Written exercise —
Reproduce every line of the entries below word for word, leaving out the pictures.

Data entries:
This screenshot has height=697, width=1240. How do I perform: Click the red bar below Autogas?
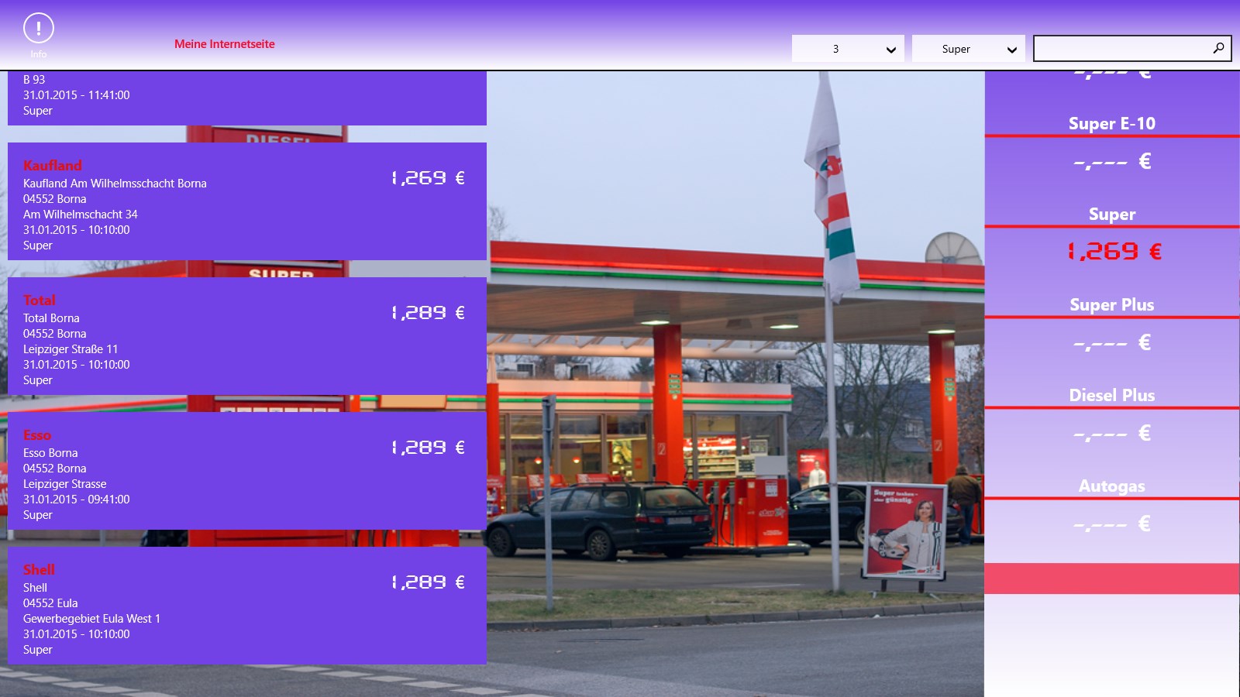[1111, 579]
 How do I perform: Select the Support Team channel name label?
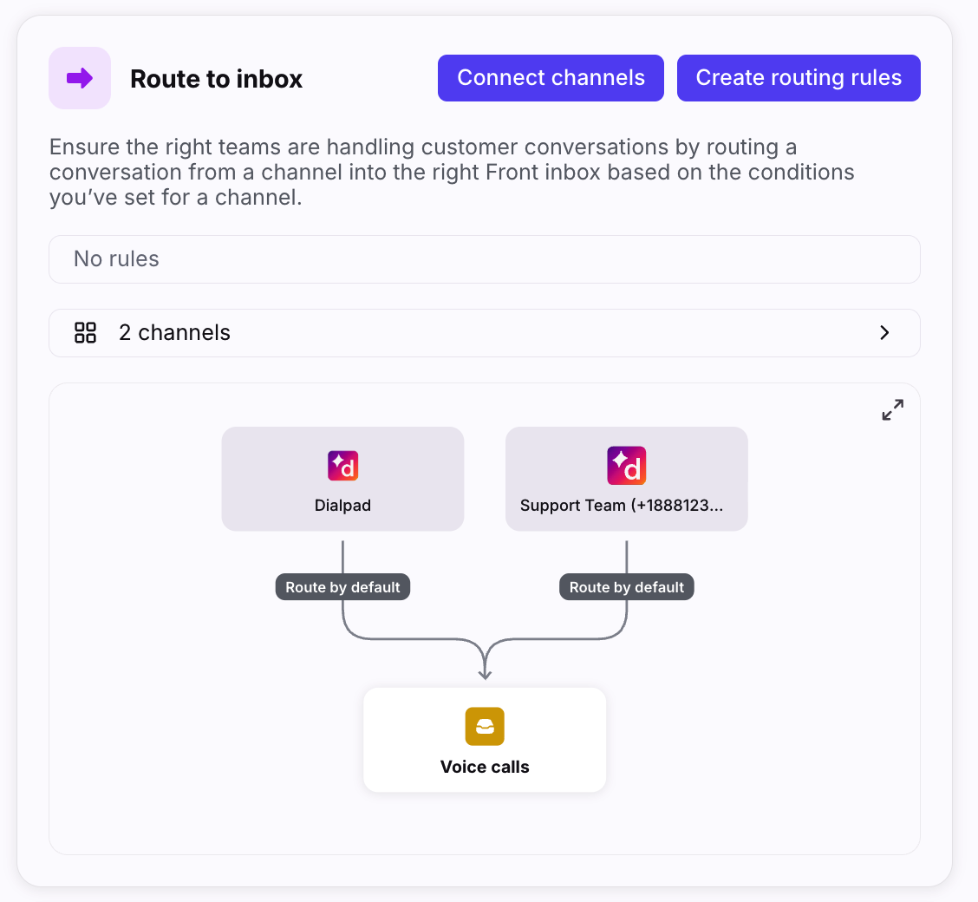(x=621, y=506)
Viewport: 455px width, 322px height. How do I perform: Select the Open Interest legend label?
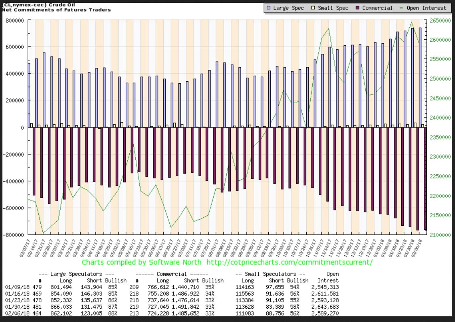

Expected answer —
This screenshot has height=697, width=1240. How do I perform: Click the red bar below Autogas?
[1111, 579]
 How do I perform: Select the Support Team channel name label?
(x=621, y=506)
Viewport: 455px width, 322px height. How do I perform: Select the Open Interest legend label?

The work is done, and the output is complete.